## START Material for this exercise

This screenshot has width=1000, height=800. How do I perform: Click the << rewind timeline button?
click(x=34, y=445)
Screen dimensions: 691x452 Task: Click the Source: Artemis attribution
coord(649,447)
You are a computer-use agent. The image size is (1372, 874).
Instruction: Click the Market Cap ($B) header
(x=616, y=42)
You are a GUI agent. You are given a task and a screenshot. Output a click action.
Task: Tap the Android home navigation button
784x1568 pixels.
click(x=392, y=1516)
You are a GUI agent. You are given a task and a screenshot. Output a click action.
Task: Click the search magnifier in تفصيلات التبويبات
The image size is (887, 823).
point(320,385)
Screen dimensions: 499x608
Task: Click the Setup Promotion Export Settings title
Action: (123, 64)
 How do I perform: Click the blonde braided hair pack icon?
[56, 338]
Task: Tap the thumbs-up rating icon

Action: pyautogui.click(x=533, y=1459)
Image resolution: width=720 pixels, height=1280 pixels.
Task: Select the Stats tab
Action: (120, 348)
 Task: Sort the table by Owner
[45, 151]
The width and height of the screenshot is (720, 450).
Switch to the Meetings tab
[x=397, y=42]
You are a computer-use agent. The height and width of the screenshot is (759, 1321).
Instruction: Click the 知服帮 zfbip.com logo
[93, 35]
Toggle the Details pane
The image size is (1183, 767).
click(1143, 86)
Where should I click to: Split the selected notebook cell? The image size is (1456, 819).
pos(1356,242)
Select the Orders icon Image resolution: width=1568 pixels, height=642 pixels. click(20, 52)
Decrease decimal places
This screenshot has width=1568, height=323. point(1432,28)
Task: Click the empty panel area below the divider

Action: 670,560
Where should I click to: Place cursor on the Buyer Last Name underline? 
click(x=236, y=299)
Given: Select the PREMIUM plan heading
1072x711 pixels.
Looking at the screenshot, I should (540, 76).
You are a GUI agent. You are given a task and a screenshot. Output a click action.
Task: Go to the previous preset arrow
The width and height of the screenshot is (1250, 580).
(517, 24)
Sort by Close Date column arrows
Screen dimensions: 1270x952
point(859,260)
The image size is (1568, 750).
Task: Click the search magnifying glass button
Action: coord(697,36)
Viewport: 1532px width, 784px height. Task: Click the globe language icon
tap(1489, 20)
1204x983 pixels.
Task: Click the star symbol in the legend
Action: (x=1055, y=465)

## END Material for this exercise

Problem to work on> Reproduce every row above verbatim, line for line, without changing anything.

Solution>
This screenshot has width=1000, height=800. How do I perform: Click the << rewind timeline button?
click(x=34, y=445)
Screen dimensions: 691x452 Task: Click the Source: Artemis attribution
coord(649,447)
You are a computer-use agent. The image size is (1372, 874).
Instruction: Click the Market Cap ($B) header
(x=616, y=42)
You are a GUI agent. You are given a task and a screenshot. Output a click action.
Task: Tap the Android home navigation button
784x1568 pixels.
click(x=392, y=1516)
You are a GUI agent. You are given a task and a screenshot. Output a click action.
Task: Click the search magnifier in تفصيلات التبويبات
The image size is (887, 823).
point(320,385)
Screen dimensions: 499x608
Task: Click the Setup Promotion Export Settings title
Action: (123, 64)
 How do I perform: Click the blonde braided hair pack icon?
[56, 338]
Task: Tap the thumbs-up rating icon

Action: pyautogui.click(x=533, y=1459)
Image resolution: width=720 pixels, height=1280 pixels.
Task: Select the Stats tab
Action: (120, 348)
 Task: Sort the table by Owner
[45, 151]
The width and height of the screenshot is (720, 450).
Switch to the Meetings tab
[x=397, y=42]
You are a computer-use agent. The height and width of the screenshot is (759, 1321).
Instruction: Click the 知服帮 zfbip.com logo
[93, 35]
Toggle the Details pane
The image size is (1183, 767).
click(1143, 86)
Where should I click to: Split the selected notebook cell? The image size is (1456, 819).
pos(1356,242)
Select the Orders icon Image resolution: width=1568 pixels, height=642 pixels. click(20, 52)
Decrease decimal places
This screenshot has width=1568, height=323. point(1432,28)
Task: Click the empty panel area below the divider

Action: 670,560
Where should I click to: Place cursor on the Buyer Last Name underline? 
click(x=236, y=299)
Given: Select the PREMIUM plan heading
1072x711 pixels.
Looking at the screenshot, I should (540, 76).
You are a GUI agent. You are given a task and a screenshot. Output a click action.
Task: Go to the previous preset arrow
The width and height of the screenshot is (1250, 580).
(517, 24)
Sort by Close Date column arrows
Screen dimensions: 1270x952
point(859,260)
The image size is (1568, 750).
Task: Click the search magnifying glass button
Action: coord(697,36)
Viewport: 1532px width, 784px height. Task: Click the globe language icon
tap(1489, 20)
1204x983 pixels.
Task: Click the star symbol in the legend
Action: (x=1055, y=465)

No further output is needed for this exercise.